TAREA A REALIZAR: Retoma el texto sobre la vida del médico Esteban Maradona y continúalo a partir de su última oración.

BLOQUE DE TEXTO:

☆ ☆ ☆ ☆ ☆

Esteban había programado un viaje. Esta vez, sus deseos fueron fraternales; un encuentro en Tucumán con uno de sus hermanos, Juan Carlos. El tren partió con rumbo fijo, pero su destino fue otro.

“El tren paró y el tío Esteban bajó a estirar sus piernas en Estanislao del Campo, Formosa. Buscaban un médico para una parturienta con peligro de muerte. Y se quedó ahí durante 51 años ejerciendo como médico en la selva formoseña. Les enseñó a los indios sus derechos, a hacer ladrillos, sus casas, y perimetró todas las tierras que eran de ellos para afincarse. Creó una escuela para que aprendan a leer, a escribir, y a hablar español. Y también él aprendió los dialectos de ellos”, cuenta con nostalgia Amelia.

Cincuenta y un años después Maradona volvió a Rosario: viejo, cansado y enfermo. Quedaron atrás una historia personal viva, fecunda y generosa.

Lo trajeron en una ambulancia desde Formosa muy debilitado, tenía 92 años. Se había desnutrido porque se quedaba escribiendo y no iba a comer a la pensión donde le daban el almuerzo y la cena. En su afán por escribir se le “pasaba el tiempo”.

“Llegó a Rosario y estuvo tres días sin querer salir de la habitación. Llamamos a un médico y cuando supo que lo iban a internar dijo que quería ir a un hospital donde van todos los pobres. Lo llevaron al Provincial y estuvo un mes internado. Nos dijeron que esos viejitos se apagaban como una velita. Vivió casi 10 años más”, relató consternada su sobrina política.

Su familia recuerda que todos los días se levantaba muy temprano, desayunaba con mate cocido y tostadas. Le gustaba la cerveza, y un día a la semana ayunaba porque decía que había que limpiar el cuerpo.

Amelia destacó que era muy cariñoso con todos, jamás se quejaba, siempre estaba sonriente y decía que había vivido tantos años por el cariño de sus sobrinos.

☆ ☆ ☆ ☆ ☆

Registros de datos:

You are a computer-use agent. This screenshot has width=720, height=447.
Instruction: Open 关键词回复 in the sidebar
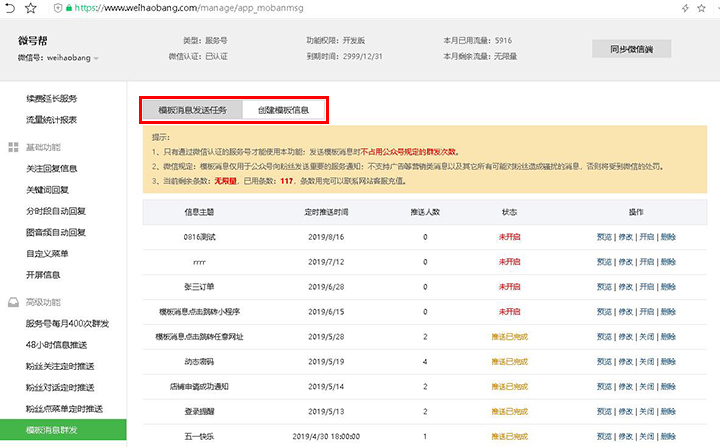click(x=47, y=190)
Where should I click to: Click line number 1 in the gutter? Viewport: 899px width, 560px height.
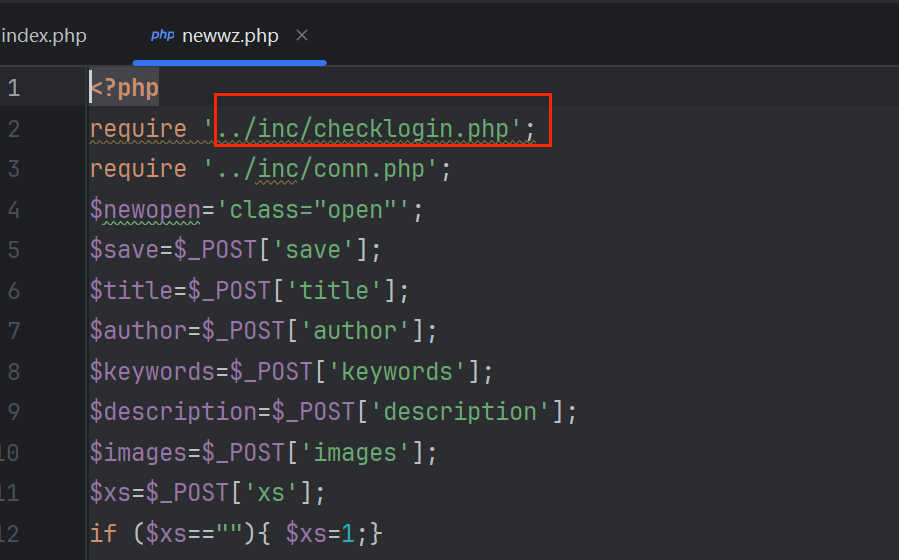pos(13,88)
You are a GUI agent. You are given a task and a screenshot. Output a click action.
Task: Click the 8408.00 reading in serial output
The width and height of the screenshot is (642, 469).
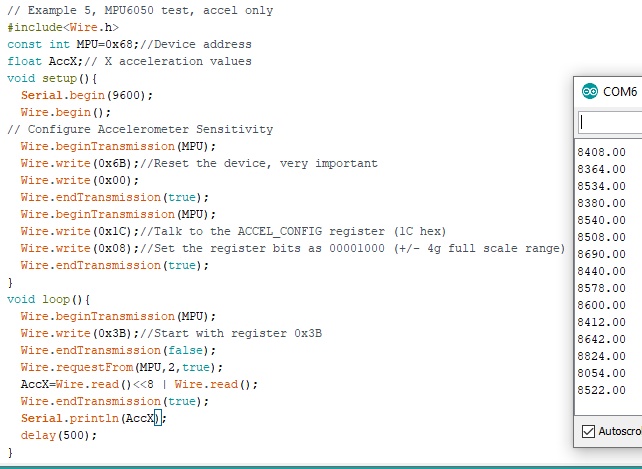(602, 152)
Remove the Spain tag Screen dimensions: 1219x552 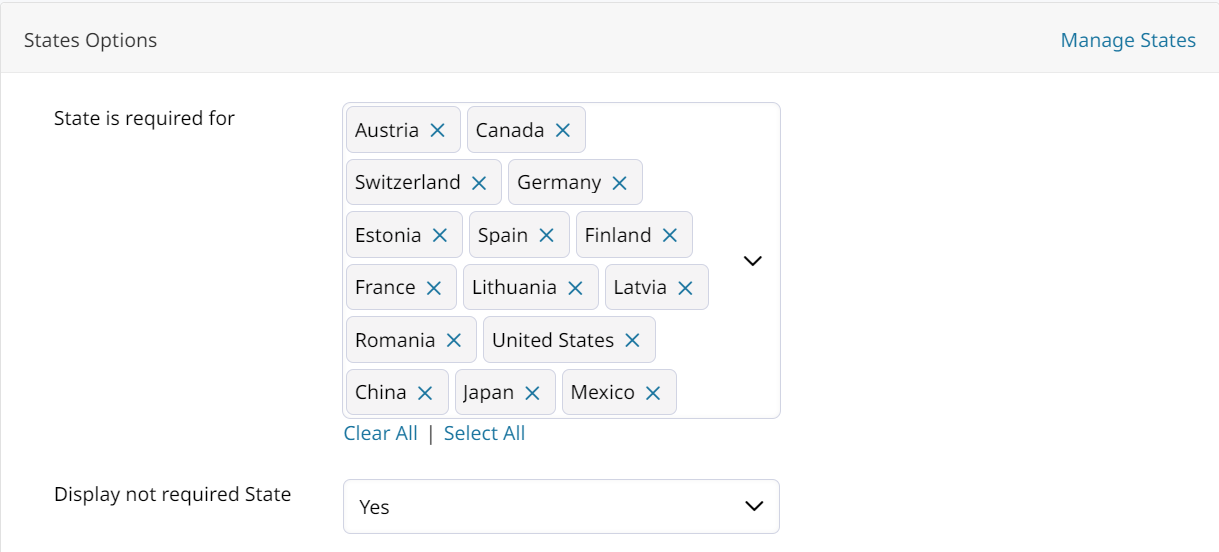(546, 235)
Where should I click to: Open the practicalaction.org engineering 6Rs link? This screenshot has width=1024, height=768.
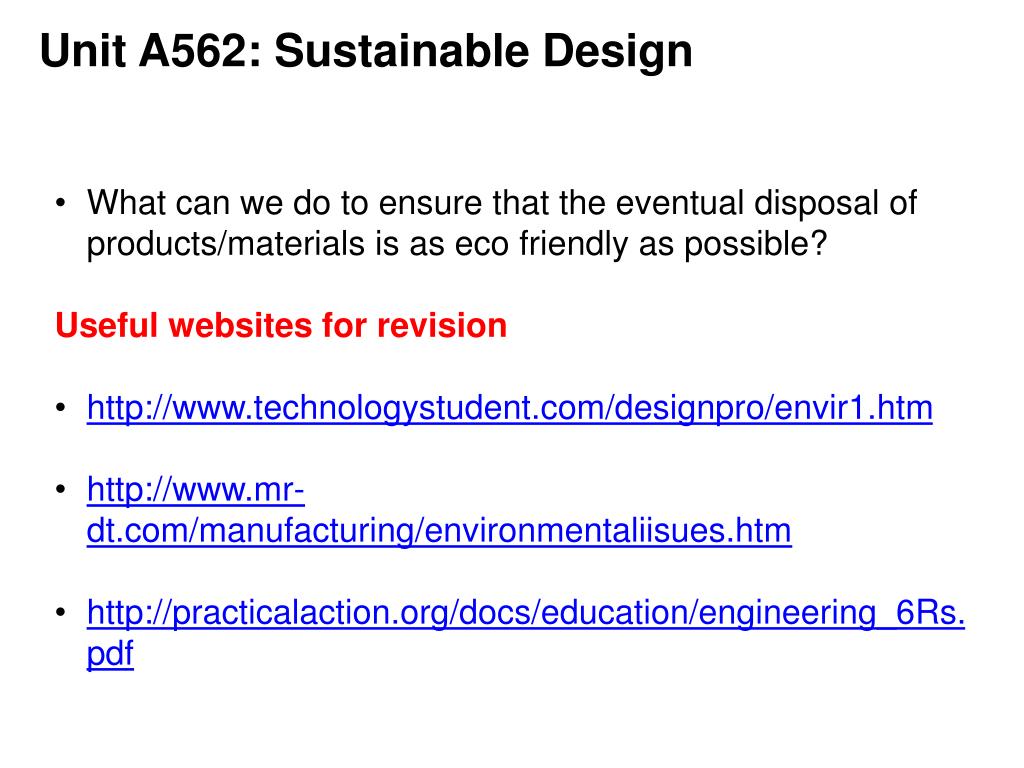[526, 632]
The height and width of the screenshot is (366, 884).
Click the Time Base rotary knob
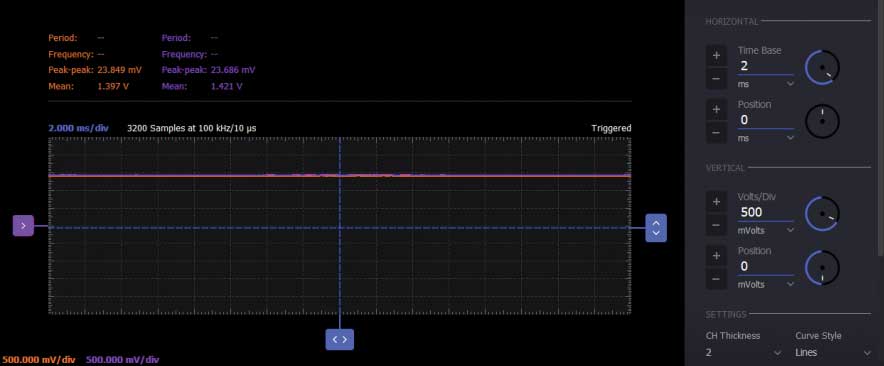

☆ ☆ ☆ ☆ ☆

RESPUESTA A CONTINUACIÓN:
“Cuando entrábamos a su habitación era tan descriptivo con sus historias y anécdotas que nos quedábamos horas escuchándolo. Cuando salíamos tomábamos la dimensión del tiempo que habíamos estado, era extraordinario escucharlo. Nunca perdió la lucidez.”, destacó Adelaida, otra sobrina nieta.

Sus familiares recuerdan que siempre recibía visitas. Muchos iban a verlo, pero también otros tantos iban a conocerlo. “Era una especie de «casa del pueblo»”. La mayoría salían emocionados”, relatan.

“Cada vez que salía alguna nota en el diario sobre él, se la leíamos. Él se quedaba escuchando serio y siempre le inventábamos algo. Por ejemplo: el doctor Maradona, médico, harapiento, un viejito de mal genio… Entonces se jactaba, nos hacía leer de nuevo y nos preguntaba: «¿En serio escribieron eso?». Hasta que se daba cuenta y se mataba de risa. Tenía un gran sentido del humor”, contó Lola.

Esteban Laureano Maradona se preparaba para morir en el invierno, porque tenía una bronquitis crónica y decía que estaba sentado, entregado, esperando a la “Huesuda”. El pronóstico, una vez más, no se dio, pero el 14 de enero de 1995, murió. Tenía 99 años. Murió en su cama y en silencio. El metro cincuenta y tres que ostentaba su humanidad ya consumida fue el símbolo del desapego con lo efímero de su existencia. El Doctorcito Dios, el Doctorcito Esteban, el médico de los pobres. El “Doctor de los aborígenes”, como reza la placa donde vivó sus últimos días.

Las manos

Sus restos se guardan en la ciudad de Santa Fe, en el panteón de su familia Maradona-Villalba. Un poeta le dedicó en vida unas estrofas que, como reconocimiento popular, recorrieron la región: “Sea quechua, toba u ona, la tribu no importa mucho: la caridad llegó al indio por manos de Maradona”.

En primera persona

“Cuando yo llegué empezaron los problemas. Todo esto era monte, sólo había cuatro o cinco ranchos y estaba todo rodeado de indios, que por otra parte me querían matar. Tanto que uno de ellos, que era famoso, me agarró de las solapas y me sacudió, amenazándome. Pero nunca les tuve miedo ni me demostré asustado. Y no por dármelas de valiente, sino que soy así, nomás. Pero con la palabra dulce y la práctica de la medicina, tratando las enfermedades, dándoles tabaco y consiguiéndoles ropas, las cosas fueron cambiando. Así los traté hasta hoy. Me arremangué, me metí en el monte sin ningún temor, arriesgando mi vida y también mi salud”.